老人の微笑みは優しく、未だ長い未来が待ち受ける少女の困惑が面白く 見えるらしい。 さくらの視線は、歩道を仲良さそうに笑いさざめく、高校生の カップルを彷徨っていた。

偉 「去年の冬は、あの出会いがございました。」(「星界の門」 参照)

仲の良い老人と孫のような二人は、同時にため息をついた。

さくら 「あの子、本当に私の娘なのかしら? すごい、お転婆。」

偉 「間違いないでしょう。 別荘での出来事は、私も存じ上げております。」

さくらは、クスッと微笑んだ。 元気なお転婆娘が自分たちに隠れて、あの別荘で 暮らしていたのだ。 老人はさぞ楽しかったろう。 その時、遠くで鐘が鳴った。 さくらの通う中学校の、始業の合図だ。

さくら 「いけない! 偉さん、また後で! はううううう! 遅れちゃう!」

未来の女主人が、脱兎のごとく走り去ってゆくのを、家令は慎み深く見送った。

偉 「やはり、親子ですなあ。 そっくりでございますよ... 小狼様、 未来は勝ち取るものでございます。 人生は戦いの連続で...

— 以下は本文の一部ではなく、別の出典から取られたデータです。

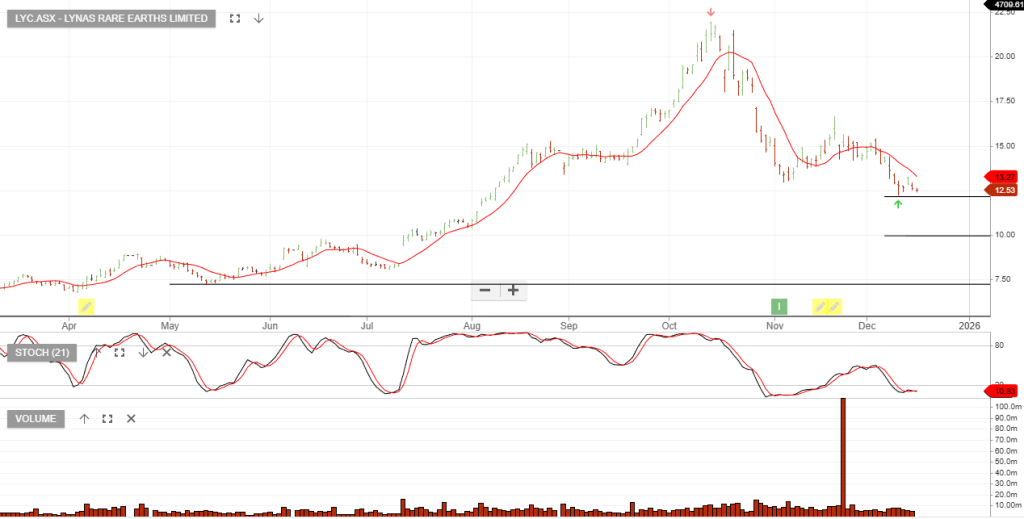Click the LYC.ASX Lynas Rare Earths label
This screenshot has width=1024, height=519.
(x=111, y=18)
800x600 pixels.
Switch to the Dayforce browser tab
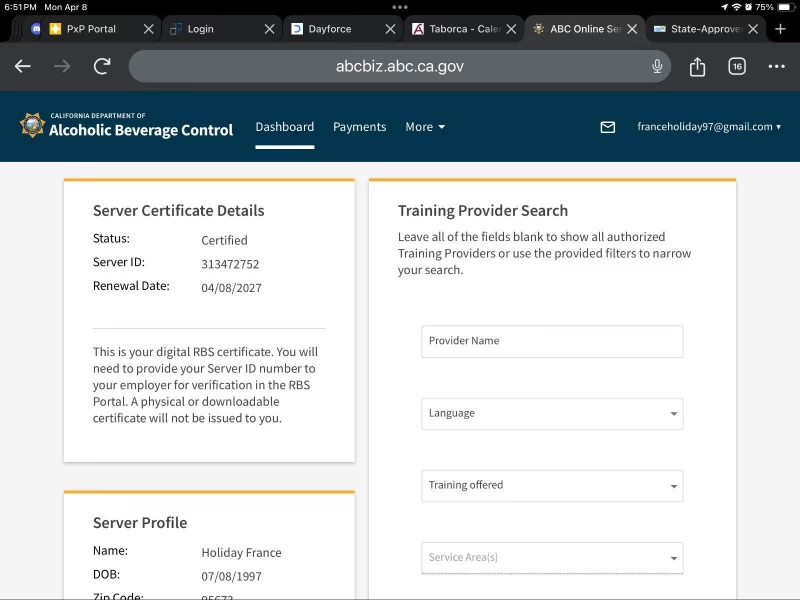330,29
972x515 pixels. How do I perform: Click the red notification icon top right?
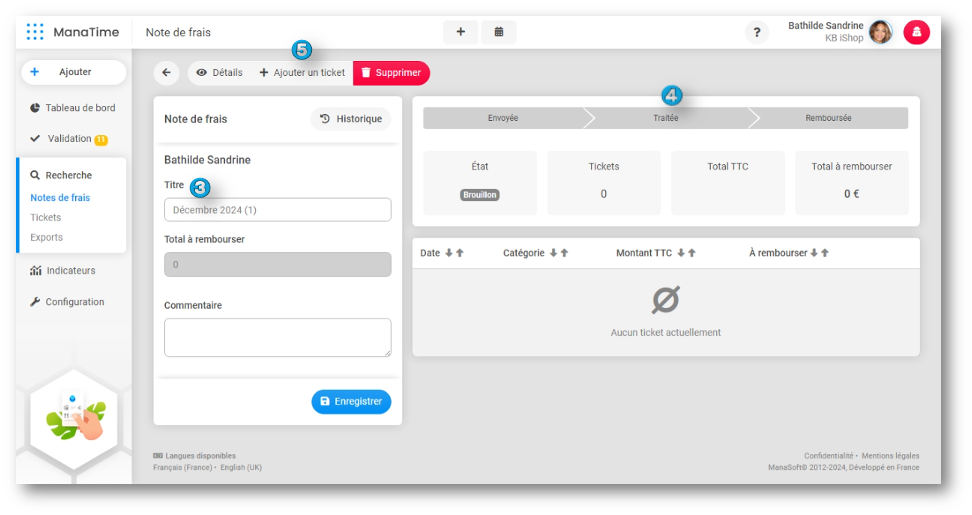tap(917, 33)
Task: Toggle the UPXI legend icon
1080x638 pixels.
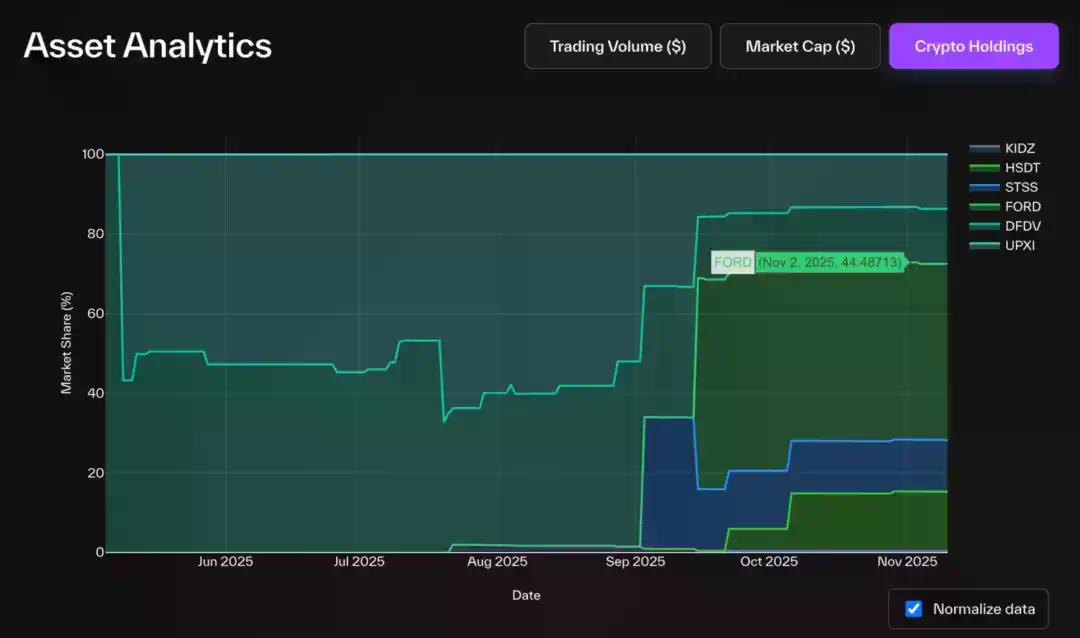Action: (x=985, y=245)
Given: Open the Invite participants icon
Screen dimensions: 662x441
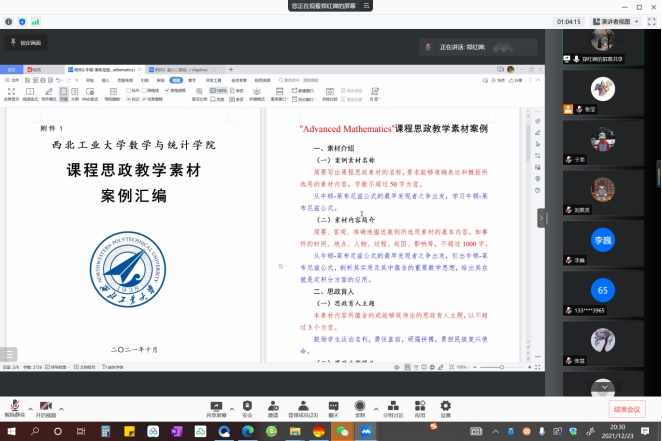Looking at the screenshot, I should point(273,405).
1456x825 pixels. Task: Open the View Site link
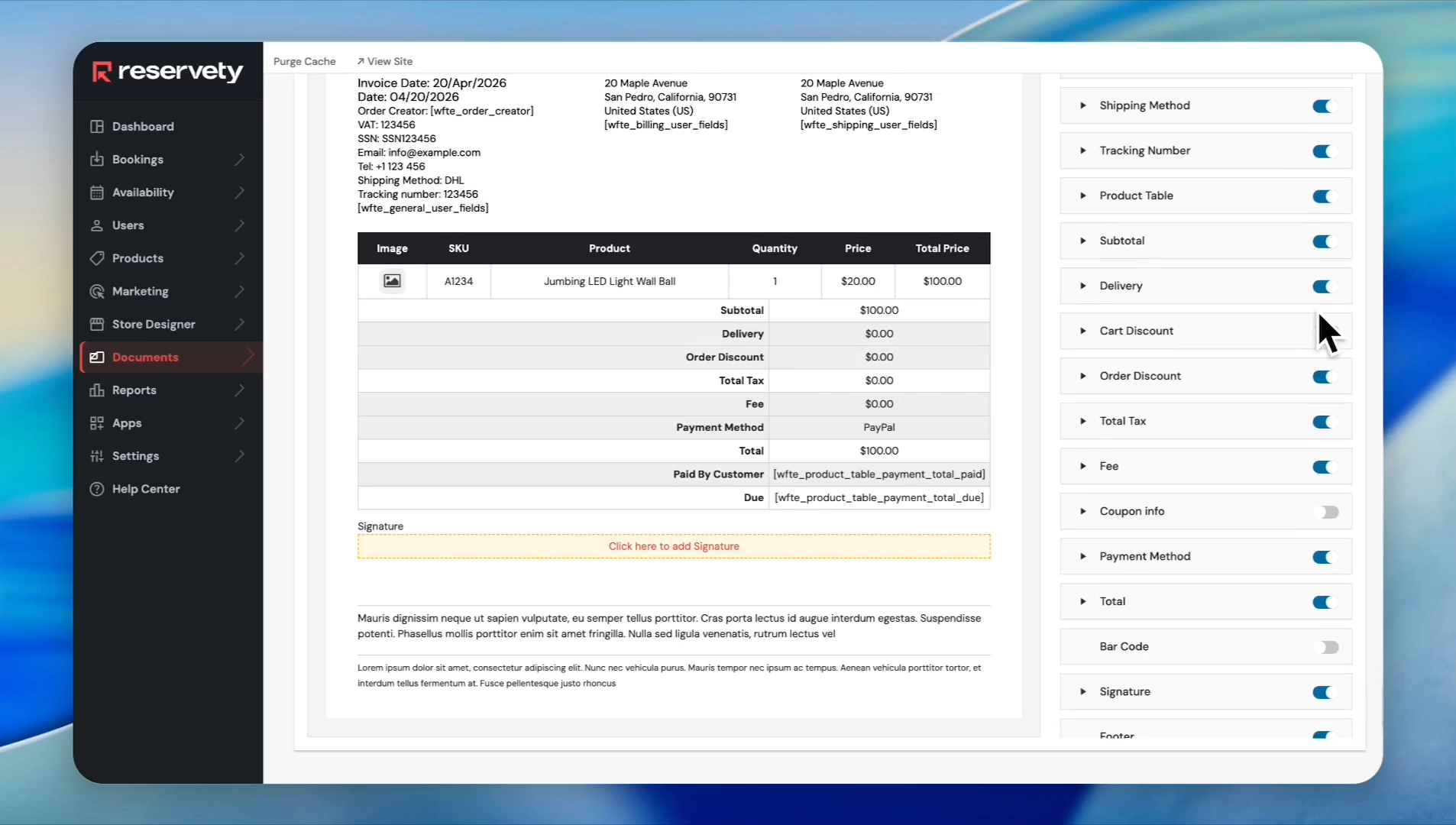(385, 61)
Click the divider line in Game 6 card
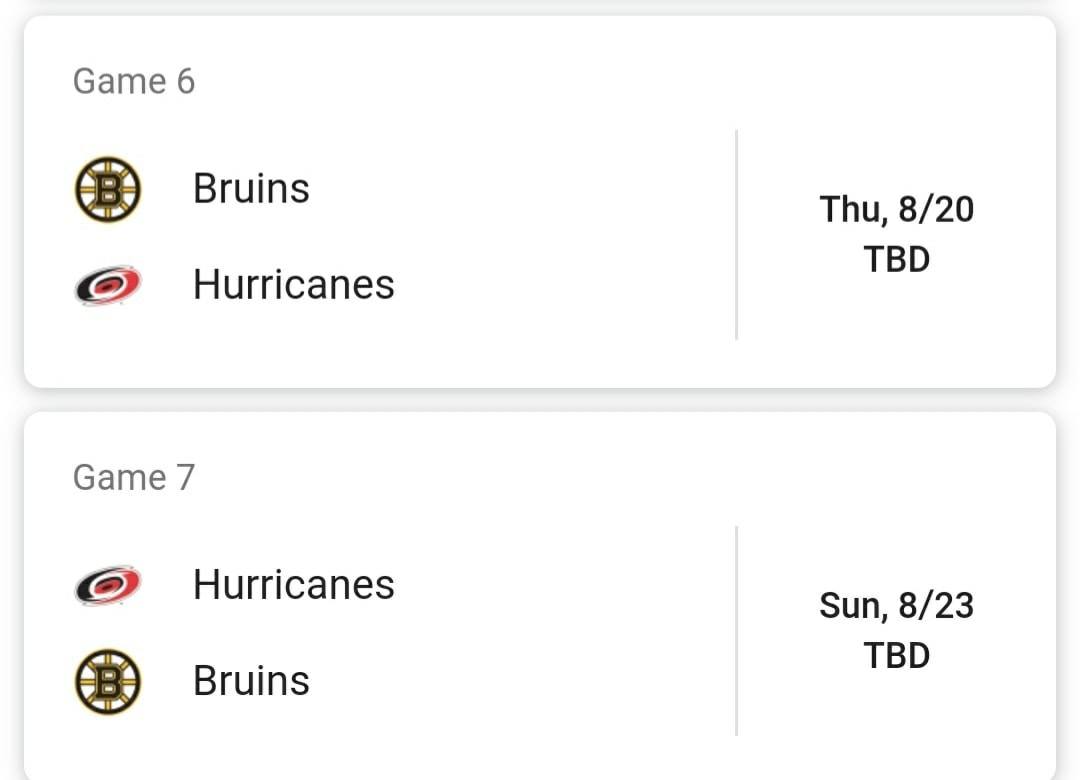Screen dimensions: 1080x780 (x=736, y=234)
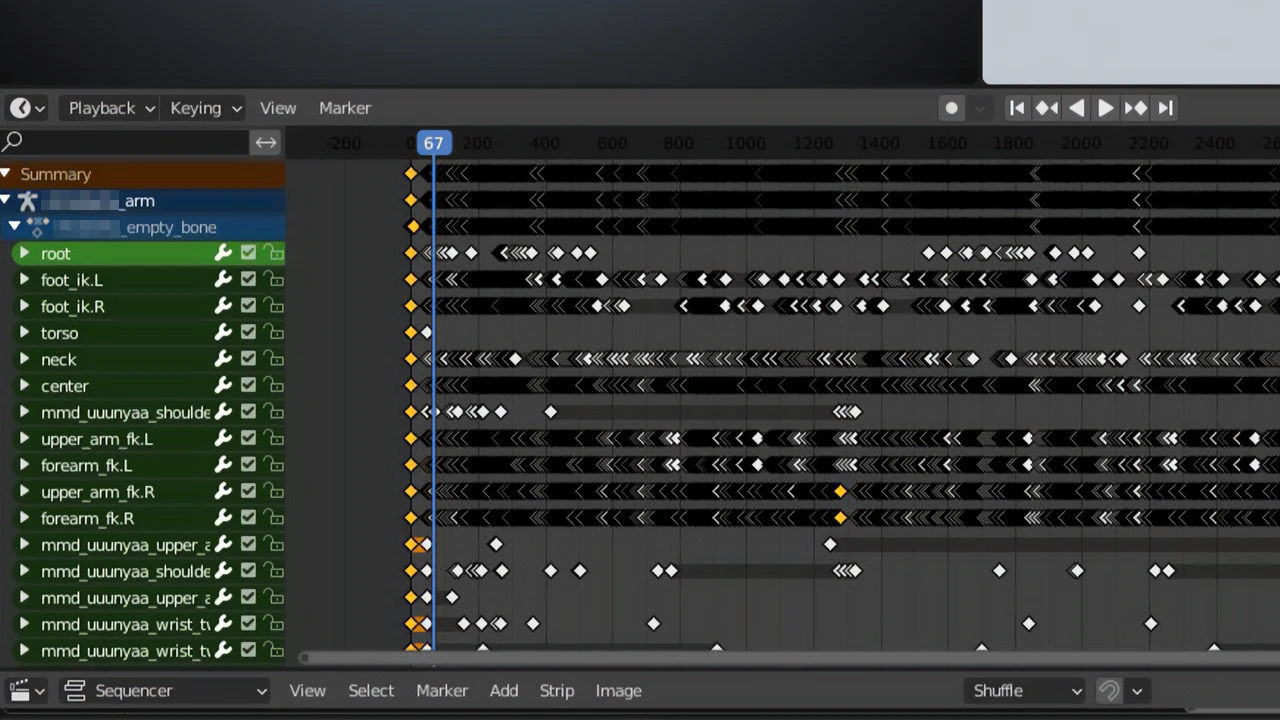The width and height of the screenshot is (1280, 720).
Task: Open the Timeline editor type selector
Action: click(27, 108)
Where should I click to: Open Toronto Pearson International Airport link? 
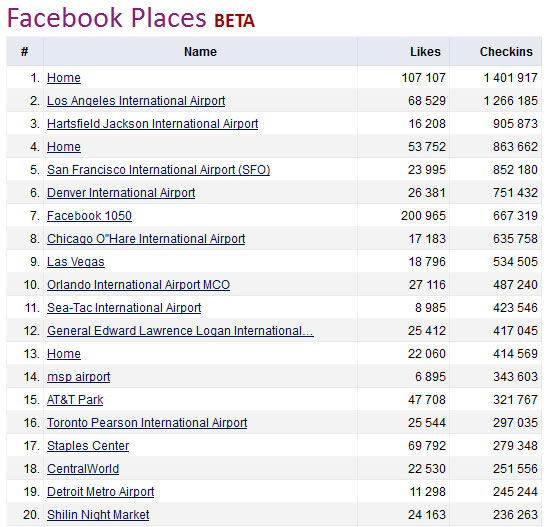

勢いよく立ち上がった老人は、歳を忘れていた。 腰に響く痛みは、 彼の戦歴を物語っていた。


昼休み、教室の中で話題が花咲いている... はずなのだが。

千春 「じゃあ、山崎君。 この週末の夜は科学館ね。」

山崎 「獅子座流星群は、この秋はすごいと予報があるんだ。 20世紀のある年は、 まるでスコールのように星が降り注いだんだって。」

奈緒子 「それホントの話だよ。 すごかったと、星の本に出ていたわ。」

千春は珍しく、ホントの話に感心する。 だけど...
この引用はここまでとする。